Given task — Put every line starting at the one containing "Task: Click the 毎週プレゼント banner title" and ending with the last of the rows into a Markdown table with the columns n and Line, numbering each line and skipping blank ones. Leave the pictures out.

Data shown —
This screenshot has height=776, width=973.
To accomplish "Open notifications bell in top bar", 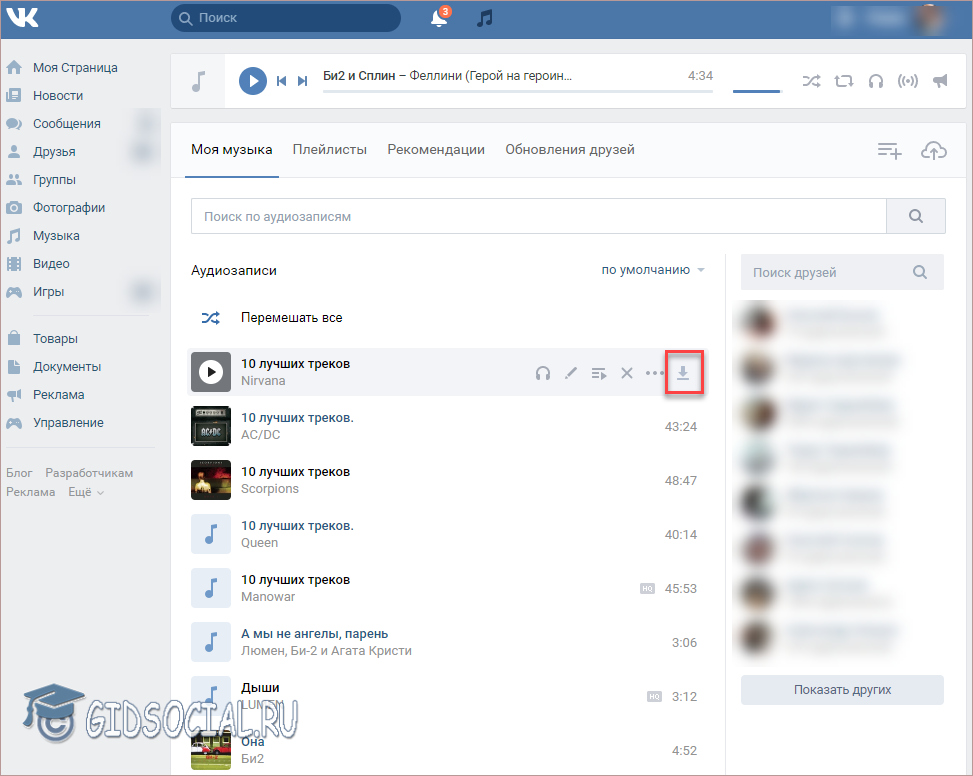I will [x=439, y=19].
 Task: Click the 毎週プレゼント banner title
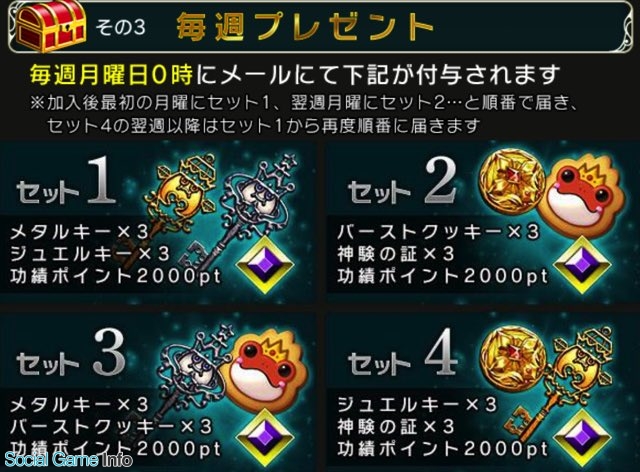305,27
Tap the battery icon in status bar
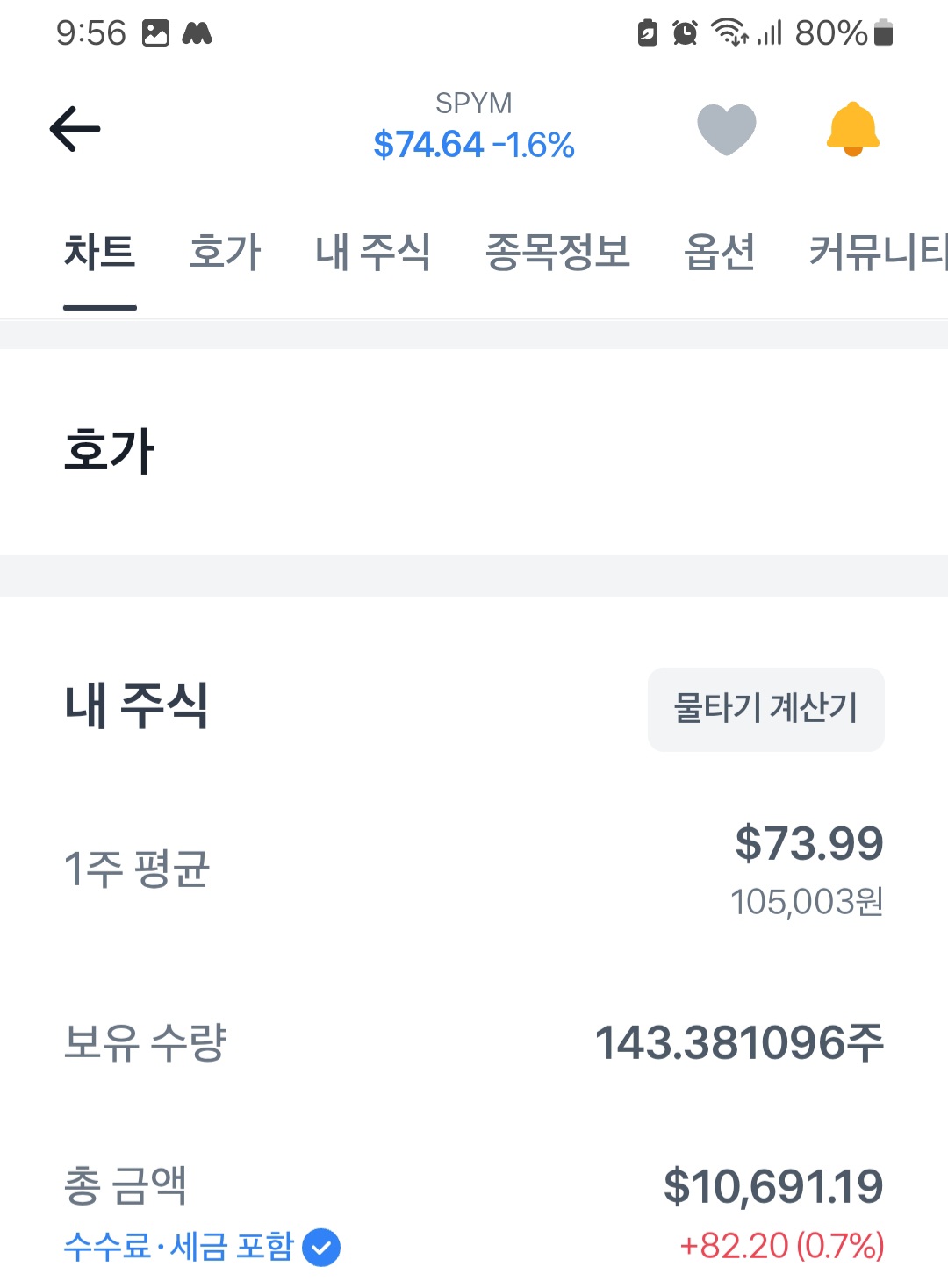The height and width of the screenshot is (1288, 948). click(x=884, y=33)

Solution below —
| n | Line |
|---|---|
| 1 |  Task: Click the 毎週プレゼント banner title |
| 2 | 305,27 |
| 3 | Tap the battery icon in status bar |
| 4 | The height and width of the screenshot is (1288, 948). click(x=884, y=33) |